Abstract Acrylamide (ACR) is a potent neurotoxin that can be produced during high‐temperature food processing, but the underlying toxicological mechanism remains unclear. In this study, the detrimental effects of ACR on the striatal dopaminergic neurons and the roles of mitogen‐activated protein kinases (MAPKs) and nuclear factor κB (NF‐κB) in ACR‐induced neuronal apoptosis were investigated. Acute ACR exposure caused dopaminergic neurons loss and apoptosis as revealed by decreased tyrosine hydroxylase (TH)‐positive cells and TH protein level and increased terminal deoxynucleotidyl transferase dUTP nick‐end labeling (TUNEL)‐positive cells in the striatum.
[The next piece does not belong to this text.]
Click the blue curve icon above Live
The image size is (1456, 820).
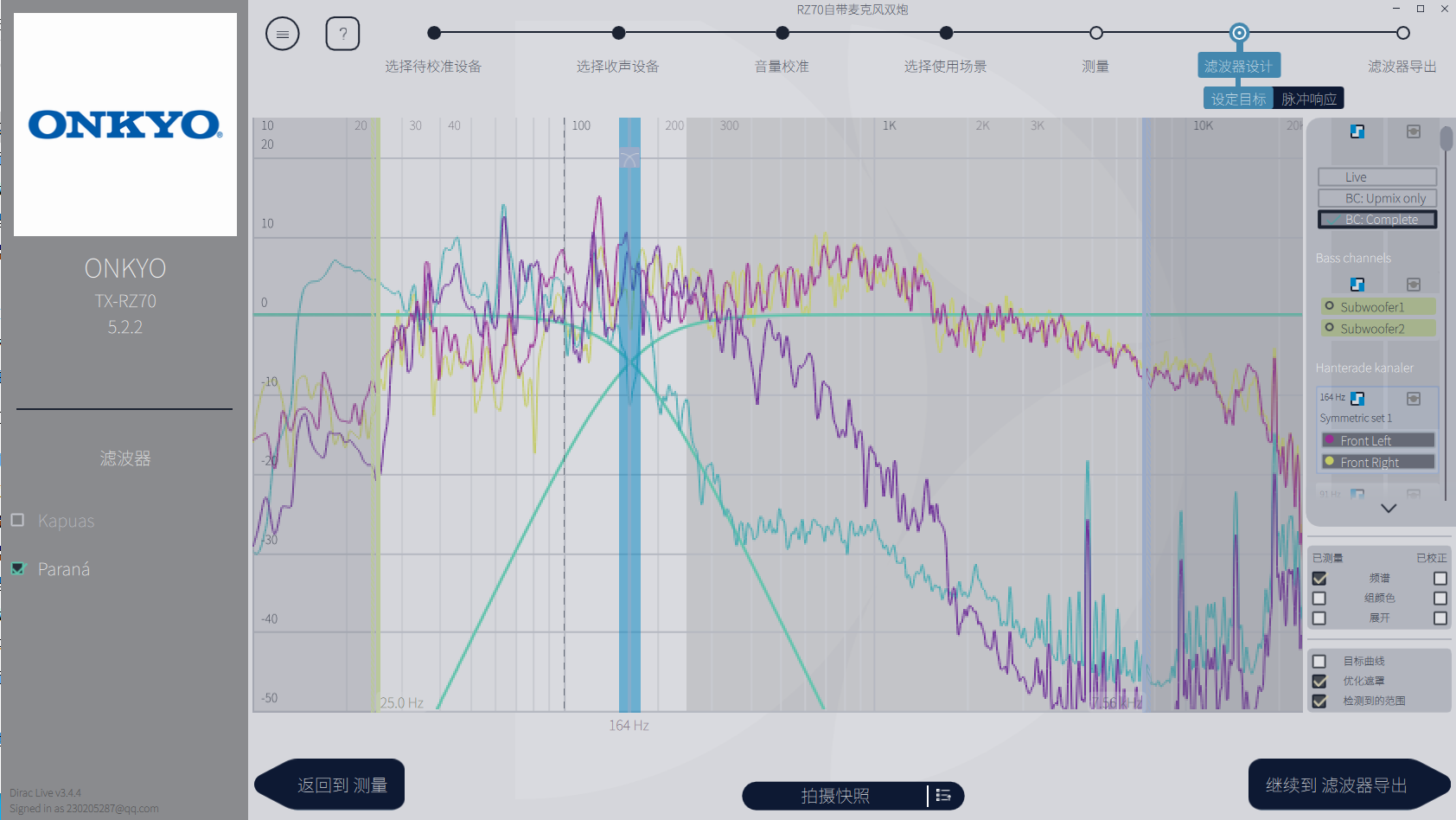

ACR‐decreased glutathione content, increased levels of malondialdehyde, proinflammatory cytokines tumor necrosis factor α, and interleukin 6. In addition, nuclear NF‐κB and MAPKs signaling pathway with c‐Jun N‐terminal kinase (JNK) and p38 were activated by ACR. Specific inhibitors were used to explore the roles of MAPKs and NF‐κB pathways in ACR‐induced apoptosis in SH‐SY5Y cells. Pretreatment with JNK‐specific inhibitors SP600125 markedly upregulated the reduced B‐cell lymphoma 2 (Bcl‐2) content and downregulated the increased Bcl‐2‐associated X protein (Bax) level and thereby eventually reduced the proportions of early and late apoptotic cells induced by ACR, while p38 suppression by SB202190 only reversed the decrease in Bcl‐2 expression. Inhibition of NF‐κB by BAY 11‐7082 markedly upregulated Bax level and decreased Bcl‐2 expression, and eventually increasing the proportions of neuronal apoptosis compared with that in ACR alone. These results suggested that JNK contributed to ACR‐induced apoptosis, while NF‐κB acted as a protective regulator in response to ACR‐induced neuropathy. This study helps to offer a deeper insight into the mechanism of ACR‐induced neuropathy.